Furtwängler’s mystical groping for intellectual and metaphysical insight, allied with his unbridled emotion and creative improvisation, were diametrically opposed to the objectivity of Toscanini, whom Furtwängler disdained as a mere “stick waver.” While Toscanini may have illuminated the Pastoral with the brilliant Mediterranean sun, Furtwängler steeped his readings in German mysticism. His several concert recordings of the Pastoral with the Berlin Philharmonic are remarkably similar in global shape, gesture and timing, but the prize among them arose on May 25, 1947, when he used this work, and its companion Fifth Symphony, as the vehicle through which he resumed his career and rejoined the musical world after having escaped to Switzerland in February 1945 and then awaiting exoneration by the Allied command. (Click here for more information.) Into both works he poured his own emotional voyage. The Fifth Symphony progresses from a grim opening to an ecstatic explosion of triumph, but the Pastoral is subtler. His 1944 concert may reflect a wistful yearning for an elusive peace, and his 1954 concert may suggest an autumnal remembrance of a weary master, but this, after 27 months of forced inactivity, is a heartfelt prayer of thanks for deliverance. In the leisurely first movement – 11½ minutes without the repeat – vast swells of sound well up from barely audible whispers and end on shimmering, lingering chords that lead to a second movement of unspeakable tenderness that continues the process of swinging between soft reverie and earnest accelerated urgency. The third movement is eerie, hinting of hidden things, deep and elemental, which emerge in the storm, fueled not only by tympani of Toscaninian intensity but by a screaming, terrorized piccolo, which, in turn, cedes to a finale of sheer, unbridled joy that sweeps all before it to conclude on a note of hope for all humanity. None of this has much to do with nature. Rather, consistent with his genius, Furtwängler internalized the score and produced a deeply personal interpretation of independent validity that touches the creative soul within each of us. (Furtwängler’s best-known rendition, a 1952 EMI studio recording with the Vienna Philharmonic, is similar in its architecture but less inspired, and a 1954 Lucerne concert is slower and a bit tired.)
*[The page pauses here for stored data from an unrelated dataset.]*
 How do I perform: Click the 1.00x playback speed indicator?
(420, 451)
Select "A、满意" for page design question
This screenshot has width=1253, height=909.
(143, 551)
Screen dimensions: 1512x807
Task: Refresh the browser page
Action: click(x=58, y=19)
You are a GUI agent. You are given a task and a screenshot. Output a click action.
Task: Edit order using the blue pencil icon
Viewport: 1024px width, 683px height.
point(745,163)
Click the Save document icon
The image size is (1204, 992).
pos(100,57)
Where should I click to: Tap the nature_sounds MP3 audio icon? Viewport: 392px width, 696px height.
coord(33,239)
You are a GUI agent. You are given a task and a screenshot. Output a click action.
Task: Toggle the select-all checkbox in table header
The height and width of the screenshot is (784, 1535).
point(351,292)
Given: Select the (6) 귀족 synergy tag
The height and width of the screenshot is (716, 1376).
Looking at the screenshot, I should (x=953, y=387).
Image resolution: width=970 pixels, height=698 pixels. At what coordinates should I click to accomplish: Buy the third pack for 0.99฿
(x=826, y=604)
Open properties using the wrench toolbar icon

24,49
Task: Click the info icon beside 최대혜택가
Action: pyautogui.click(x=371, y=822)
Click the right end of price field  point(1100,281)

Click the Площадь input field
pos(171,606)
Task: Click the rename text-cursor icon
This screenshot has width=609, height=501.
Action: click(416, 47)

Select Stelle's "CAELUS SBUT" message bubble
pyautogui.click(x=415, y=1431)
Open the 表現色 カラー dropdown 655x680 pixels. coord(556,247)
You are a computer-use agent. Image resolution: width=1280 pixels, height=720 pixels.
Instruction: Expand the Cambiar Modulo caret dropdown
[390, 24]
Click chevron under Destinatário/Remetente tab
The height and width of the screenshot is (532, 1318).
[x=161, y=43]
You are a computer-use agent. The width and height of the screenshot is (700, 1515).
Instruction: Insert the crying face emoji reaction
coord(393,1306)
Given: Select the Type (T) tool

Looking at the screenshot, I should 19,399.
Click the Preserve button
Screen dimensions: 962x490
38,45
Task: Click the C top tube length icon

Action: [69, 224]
Abendroth routinely is seen only dimly in the vast shadow of Furtwängler, but he, too, was one of the greatest exemplars of the German Romantic tradition. Although by no means identical, their Pastorals are much in the same vein, with similar timings (despite Abendroth’s faster arrival in the country), overarching architectures, deeply-felt structural emphases, carefully-punctuated phrases, exquisitely tender scenes by the brook, vertiginous peasant dances that collapse into exhaustion, slashing storms subsiding into tender embraces of the earth, and warmly flowing expressions of thanksgiving. That said, the problem I find with highly individual accounts is that with repeated hearings the initial delight soon fades into mannerism. Much of my fascination with Abendroth is that he provides a useful, if marginally less impressive, alternative to the Furtwängler concerts and thus expands our exposure to the ethos of their era. At the same time, the fundamental similarity of their work ensures that neither can be written off as a mere aberration; rather, each validates the other, and together they represent and preserve an important interpretive tradition in musical history.
As with Toscanini, Walter’s career can be heard in several phases, three of which are documented by his recordings of the Pastoral. Prior to the Anschluss he was based in Europe and exemplified the Viennese tradition with rich, sturdy readings of the standard German repertoire, including much Haydn, Mozart and Beethoven. His 1936 Vienna Philharmonic Pastoral falls solidly in that vein – refined, plush and secure. Next, following emigration to the US in 1939, he underwent a radical shift of temperament and, in a striking, if delayed, manifestation of the spirit of his mentor Mahler, produced white-hot readings of opera and symphonic work. A Pastoral along those lines could have been uniquely spellbinding but, alas, by the time he cut a 1946 Pastoral with the Philadelphia Orchestra he already had reverted to his former balanced approach. Even so, it’s a fascinating balance of the Viennese roots he had left behind and the crisp assertiveness of his newly adopted American home. His final phase followed a 1957 heart attack at age 81, when he embarked in Los Angeles with the “Columbia Symphony Orchestra” on an extensive series of genial stereo recordings infused with extraordinary warmth. While many consider them to be among the best Bruckner and Mahler on record, I find their “kinder, gentler” approach somewhat impotent in such works, as they sidestep the inherent weight and drama. Yet the pervasive warmth seems ideally suited to the Pastoral, and his 1958 Columbia reading works quite well, underlining the composer’s softer side that nature clearly inspired, and its bright recording and considerable detail suggest an enduringly optimistic blend of delight and enthusiasm, only barely disrupted by a light summer shower. Walter clearly loved this work, as it was the first (and only) Beethoven symphony he waxed in Europe and the only one he recorded three times. His tender affection is evident in each of them.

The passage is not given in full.